The role of MIR in the disease Chronic Granulomatous disease (CGD) is quite clear. In CGD phagocytes cannot generate microbicidal products like reactive oxygen metabolites. This is due to novel mutation within intron 6 of CYBB gene that activates cryptic exon leading to inclusion of this exon in CYBB mRNA. Although apart from the pathological condition many tissues include this exon in mRNA. The region included in the normally expressed CYBB mRNA shows single ORF and hence it does have coding potential. This cryptic exon belongs to region showing high similarity to MIR. There were no splice sites or donor sites recognised in the non-primate mammals and primates showing homologues sequences. Also some insertions and deletions were observed in these genes. Hence it is speculated that some mutations in MIR enabled DNA to be spliced into mRNA resulting into CGD condition. (Andreas R., et. al, 2006)

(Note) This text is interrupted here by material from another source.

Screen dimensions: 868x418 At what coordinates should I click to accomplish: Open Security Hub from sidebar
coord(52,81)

Also wild type p53 gene which is a known tumour suppressor gene is known to show presence of MIR element at the 3' UTR region which could be involved in translation activation by promoting polyadenylation of mRNA. Further investigation in this direction might reveal some novel mechanism of p53 gene regulation through some novel targeted mutation in this region. (A. M. D'Erchia, et.al, 1999)
It is assumed that interspersed repeat elements play an important role in unequal recombination events during meiotic crossover and which results in mutations. As a consequence to such recombination event there are occurrences of many genetic disorders and recently shown that it may lead to carcinogenesis as well. (Nystrom- Lahti et. al, 1995). This can be a speculated role of MIR and hence it could be associated with the cause of the disease.
Residual movement of MIR
It was proposed that MIR elements stopped being amplified before the divergence of rodent from primates. If so then common ancestor of both rodents and primates must be showing presence of MIR. The study was carried out comparing human and rodent genome.

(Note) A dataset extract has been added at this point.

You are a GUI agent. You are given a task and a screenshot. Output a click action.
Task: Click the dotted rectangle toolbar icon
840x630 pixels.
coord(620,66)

If we propose that transposition stopped after the divergence then none of the species should have orthologous component in the other one but this is not completely true. If MIR activity stopped before divergence of primate and rodent then there should not be any detectable similarity between these repeat elements in mouse and human assuming that they were selected neutrally and there was no selection pressure. This is because rate of evolution of rodents is faster than humans. Still there was 20% sequence divergence of intragenomic MIR from their mammalian consensus sequence. This implies that copies of MIR in murine and humans are under highly negative selection
Also atleast 44% of human MIR sequences do not have orthologue in murine genome. Similarly 16% of murine genome do not have any human homologue. This clearly indicates that some of the copies were evolved later after the split of rodents from primates. Hence this forces us to propose that activity of MIR elements have not stopped completely after the divergence of primate and rodents but it might be showing some of the residual movement although this might not be true but it will be clear once this kind of comparative study is carried out in other related genomes (Silva J.C., et.al., 2009).